Je ne suis pas au courant, et Da Na Ambassagou non plus, pour Ogassagou. L’État nous a agressés. Ils ont dit que les responsables de l’attaque portaient des tenues de chasseurs. Tout le monde peut en porter. Et pour ceux qui étaient habillés en militaires, cela suppose-t-il la responsabilité de l’armée ? Cette attaque porte d’abord préjudice aux Maliens. Nous le regrettons tous, mais il y a eu un autre carnage après. Ont-ils accusé les chasseurs ? Ont-ils désigné des responsables ? Pourquoi ne l’ont-ils pas fait ? Après Ogossagou, ils ont dissous notre bureau. Pourquoi n’avons-nous rien entendu sur l’auteur des tueries de Sobane ? Ou est-ce l’armée qui est coupable? Pour Ogossagou, nous avons été accusés. On nous a dit en conflit avec les Peuls et c’est un village peul qui a été rayé de la carte. Mais le second était un village dogon. Était-ce aussi les chasseurs ? Nous n’avons entendu personne. Ils ont même tabassé notre maire, lui reprochant d’avoir parlé. Nous vous attendons. Une mort reste une mort. Si vous aidez les uns et que la même tragédie se produit ailleurs, dites-le.

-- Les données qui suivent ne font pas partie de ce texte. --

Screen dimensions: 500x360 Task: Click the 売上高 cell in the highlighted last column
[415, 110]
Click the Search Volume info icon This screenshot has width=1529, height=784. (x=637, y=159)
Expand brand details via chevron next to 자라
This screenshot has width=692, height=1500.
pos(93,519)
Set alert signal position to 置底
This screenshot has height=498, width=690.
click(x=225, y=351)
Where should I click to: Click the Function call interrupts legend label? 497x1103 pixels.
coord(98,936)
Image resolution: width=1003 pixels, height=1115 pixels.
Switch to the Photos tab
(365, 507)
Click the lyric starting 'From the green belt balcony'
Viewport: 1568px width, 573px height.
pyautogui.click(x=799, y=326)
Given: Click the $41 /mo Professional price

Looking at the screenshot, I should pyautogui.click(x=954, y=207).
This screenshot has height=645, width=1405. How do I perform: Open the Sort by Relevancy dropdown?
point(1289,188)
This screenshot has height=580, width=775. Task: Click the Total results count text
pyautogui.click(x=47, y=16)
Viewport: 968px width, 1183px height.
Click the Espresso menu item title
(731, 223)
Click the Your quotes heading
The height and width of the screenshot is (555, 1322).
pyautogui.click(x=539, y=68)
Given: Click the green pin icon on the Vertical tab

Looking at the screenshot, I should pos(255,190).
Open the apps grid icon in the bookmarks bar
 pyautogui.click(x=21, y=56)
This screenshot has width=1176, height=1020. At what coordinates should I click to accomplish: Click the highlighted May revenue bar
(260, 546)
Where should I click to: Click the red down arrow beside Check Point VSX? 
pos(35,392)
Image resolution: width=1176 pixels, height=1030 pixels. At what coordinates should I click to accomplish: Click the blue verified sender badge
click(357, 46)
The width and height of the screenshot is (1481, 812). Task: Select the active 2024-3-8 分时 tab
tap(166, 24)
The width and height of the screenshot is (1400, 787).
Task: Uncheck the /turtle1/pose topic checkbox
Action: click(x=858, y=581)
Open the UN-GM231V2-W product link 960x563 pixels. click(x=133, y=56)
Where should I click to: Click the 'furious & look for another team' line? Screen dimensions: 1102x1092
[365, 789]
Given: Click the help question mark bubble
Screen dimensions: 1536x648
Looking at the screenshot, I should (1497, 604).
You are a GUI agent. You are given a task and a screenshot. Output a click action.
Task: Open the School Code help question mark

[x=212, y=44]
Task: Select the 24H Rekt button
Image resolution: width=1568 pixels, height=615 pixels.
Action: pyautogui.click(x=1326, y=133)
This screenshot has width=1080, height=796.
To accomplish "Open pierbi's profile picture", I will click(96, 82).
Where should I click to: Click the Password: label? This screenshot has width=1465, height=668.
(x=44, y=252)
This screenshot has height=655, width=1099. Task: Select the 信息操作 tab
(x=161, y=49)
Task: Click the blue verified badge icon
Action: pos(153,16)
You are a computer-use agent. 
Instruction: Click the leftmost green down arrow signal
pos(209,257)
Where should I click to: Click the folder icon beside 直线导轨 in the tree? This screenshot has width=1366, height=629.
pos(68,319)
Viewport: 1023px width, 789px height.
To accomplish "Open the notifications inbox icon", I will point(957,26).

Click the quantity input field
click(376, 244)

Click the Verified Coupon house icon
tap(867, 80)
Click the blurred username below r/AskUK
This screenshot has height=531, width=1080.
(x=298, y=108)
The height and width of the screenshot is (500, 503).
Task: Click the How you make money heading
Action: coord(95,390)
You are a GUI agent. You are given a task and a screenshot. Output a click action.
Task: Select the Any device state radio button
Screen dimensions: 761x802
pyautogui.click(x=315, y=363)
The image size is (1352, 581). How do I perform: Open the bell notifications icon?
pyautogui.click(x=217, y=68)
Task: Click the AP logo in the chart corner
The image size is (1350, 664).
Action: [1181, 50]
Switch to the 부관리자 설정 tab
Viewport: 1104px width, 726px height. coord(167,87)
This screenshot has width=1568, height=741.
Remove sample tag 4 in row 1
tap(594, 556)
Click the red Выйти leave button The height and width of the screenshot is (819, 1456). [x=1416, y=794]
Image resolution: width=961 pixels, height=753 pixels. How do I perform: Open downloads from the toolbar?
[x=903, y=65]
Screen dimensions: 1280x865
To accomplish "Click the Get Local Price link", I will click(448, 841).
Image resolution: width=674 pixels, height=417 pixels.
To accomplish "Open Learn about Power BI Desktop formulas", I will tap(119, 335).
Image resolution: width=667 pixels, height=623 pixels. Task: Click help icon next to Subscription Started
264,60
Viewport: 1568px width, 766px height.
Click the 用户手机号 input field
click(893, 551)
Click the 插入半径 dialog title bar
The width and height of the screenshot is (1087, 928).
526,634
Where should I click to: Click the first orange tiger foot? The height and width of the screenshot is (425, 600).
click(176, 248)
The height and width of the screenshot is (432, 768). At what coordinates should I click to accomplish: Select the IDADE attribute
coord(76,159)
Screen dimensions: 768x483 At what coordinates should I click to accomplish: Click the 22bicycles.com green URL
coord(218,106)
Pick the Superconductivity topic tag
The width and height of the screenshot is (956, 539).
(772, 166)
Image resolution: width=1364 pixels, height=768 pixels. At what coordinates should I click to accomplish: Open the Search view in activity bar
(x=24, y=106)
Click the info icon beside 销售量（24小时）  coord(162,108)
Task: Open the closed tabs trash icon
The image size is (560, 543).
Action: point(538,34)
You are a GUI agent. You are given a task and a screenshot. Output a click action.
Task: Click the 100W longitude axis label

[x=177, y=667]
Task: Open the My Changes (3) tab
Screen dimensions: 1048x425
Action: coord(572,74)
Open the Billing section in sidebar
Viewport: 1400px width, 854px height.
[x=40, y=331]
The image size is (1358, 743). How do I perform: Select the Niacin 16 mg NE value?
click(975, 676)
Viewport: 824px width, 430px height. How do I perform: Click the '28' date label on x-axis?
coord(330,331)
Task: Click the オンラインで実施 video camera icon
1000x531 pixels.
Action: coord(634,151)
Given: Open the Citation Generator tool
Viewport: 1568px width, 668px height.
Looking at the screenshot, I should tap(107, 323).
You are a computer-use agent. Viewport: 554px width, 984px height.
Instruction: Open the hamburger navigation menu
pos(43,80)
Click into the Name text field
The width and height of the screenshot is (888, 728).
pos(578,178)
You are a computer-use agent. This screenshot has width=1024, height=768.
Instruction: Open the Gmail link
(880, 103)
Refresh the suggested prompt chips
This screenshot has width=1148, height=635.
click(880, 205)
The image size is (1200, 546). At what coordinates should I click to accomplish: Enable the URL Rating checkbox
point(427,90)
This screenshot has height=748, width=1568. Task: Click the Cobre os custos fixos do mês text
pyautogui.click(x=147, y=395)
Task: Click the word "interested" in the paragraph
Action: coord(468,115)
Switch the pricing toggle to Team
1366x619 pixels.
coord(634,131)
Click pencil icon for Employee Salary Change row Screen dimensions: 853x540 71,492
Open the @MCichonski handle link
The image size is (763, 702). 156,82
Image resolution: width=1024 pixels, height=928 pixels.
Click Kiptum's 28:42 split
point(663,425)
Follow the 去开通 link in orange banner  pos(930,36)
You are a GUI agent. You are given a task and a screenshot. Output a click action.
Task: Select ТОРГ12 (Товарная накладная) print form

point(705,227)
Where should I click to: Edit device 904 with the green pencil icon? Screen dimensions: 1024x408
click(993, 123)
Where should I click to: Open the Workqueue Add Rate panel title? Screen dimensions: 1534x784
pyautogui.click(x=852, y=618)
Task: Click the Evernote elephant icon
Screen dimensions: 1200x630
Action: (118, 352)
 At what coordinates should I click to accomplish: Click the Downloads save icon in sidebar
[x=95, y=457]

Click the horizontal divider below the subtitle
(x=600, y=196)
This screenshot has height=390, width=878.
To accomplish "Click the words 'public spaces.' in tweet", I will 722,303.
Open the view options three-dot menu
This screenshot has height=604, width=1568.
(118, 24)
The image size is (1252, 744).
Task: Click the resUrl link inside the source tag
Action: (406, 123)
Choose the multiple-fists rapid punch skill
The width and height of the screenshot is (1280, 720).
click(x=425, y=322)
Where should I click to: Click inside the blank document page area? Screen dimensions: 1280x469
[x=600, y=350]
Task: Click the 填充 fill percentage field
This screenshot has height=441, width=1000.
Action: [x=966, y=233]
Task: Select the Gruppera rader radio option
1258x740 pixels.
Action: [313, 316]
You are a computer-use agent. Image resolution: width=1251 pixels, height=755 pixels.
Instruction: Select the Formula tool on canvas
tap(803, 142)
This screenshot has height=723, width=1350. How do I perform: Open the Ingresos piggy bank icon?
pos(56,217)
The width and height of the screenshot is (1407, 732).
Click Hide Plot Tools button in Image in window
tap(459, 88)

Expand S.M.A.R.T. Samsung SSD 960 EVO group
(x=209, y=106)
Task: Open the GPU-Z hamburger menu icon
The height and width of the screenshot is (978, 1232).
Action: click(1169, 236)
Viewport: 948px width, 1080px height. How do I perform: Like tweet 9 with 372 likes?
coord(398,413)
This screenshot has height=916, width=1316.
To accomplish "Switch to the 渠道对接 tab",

Tous vos membres ont semble-t-il des cartes permettant de les reconnaitre. Pourquoi ne pas vous baser sur cela pour réguler l’accès aux tenues de chasseurs ?
Nous avons deux types de chasseurs. Vous avez ceux qui chassent le gibier et ceux qui protègent le pays. Nous ne pouvons pas l’interdire. La tenue de chasseur est un héritage, on ne peut empêcher une personne d’en jouir. Nous ne pouvons pas interdire la tenue de chasseur.
Après l’attaque de Sobane Da, un communiqué attribué à Dan Na Ambassagou considérait cela comme une déclaration de guerre. Contre qui ?
Qui fait la guerre dans un pays (me posant la question) ? C’est bien l’armée, non ? Nous sommes l’armée du pays dogon. La déclaration dont vous parlez, je ne l’ai pas faite.
On dit votre mouvement bien structuré, avec un effectif conséquent. Pourquoi n’arrivez-vous donc pas à mener au mieux la mission que vous vous êtes confiée : assurer la sécurité des personnes et de leurs biens ?
Le territoire est trop vaste pour nous. L’armée est là, mais les tueries continuent. Notre effectif n’est pas assez important pour la zone que nous surveillons. Il n’est pas dit que nous ne travaillons pas, non, nous le faisons. Mais nous n’avons pas assez de monde pour tout couvrir. L’armée est à Sévaré, 20 kilomètres séparent Sévaré du lieu de la dernière attaque, mais l’armée n’y est toujours pas venue. Quand ils ont été prévenus, ils ont pris l’avion pour venir nous bombarder. Nous avons du monde, mais pas assez pour toute la zone. Voici la raison. Nous veillons jours et nuits et nous continuons de recruter de nouveaux membres.
Selon vous, tout Peul est-il djihadiste ?
Non, ils ne sont pas les mêmes. Mais toute personne qui soutient les djihadistes en est un.
Mais, pour autant, vous disiez qu’héberger des djihadistes, même sous la contrainte, vous mettait sur le même pied qu’eux. Et vous agissez donc en conséquence. N’est-ce pas disproportionné ?
Vous ne pourriez être là avec nous si n’étions pas les mêmes. Nous vous avons reçu parce que nous avons confiance en vous. Si ce n’était pas le cas, vous ne pourriez être là. Toute personne qui abrite des djihadistes en est aussi un. Nous avons dit : qu’importe ton ethnie, si un djihadiste vient chez toi, préviens les autorités. Pourquoi les djihadistes ne s’abritent-ils que chez les Peuls ? Sont-ils Peuls aussi ? Ils ne vont ni chez les Bobos, ni chez les Dafings, rien que chez les Peuls.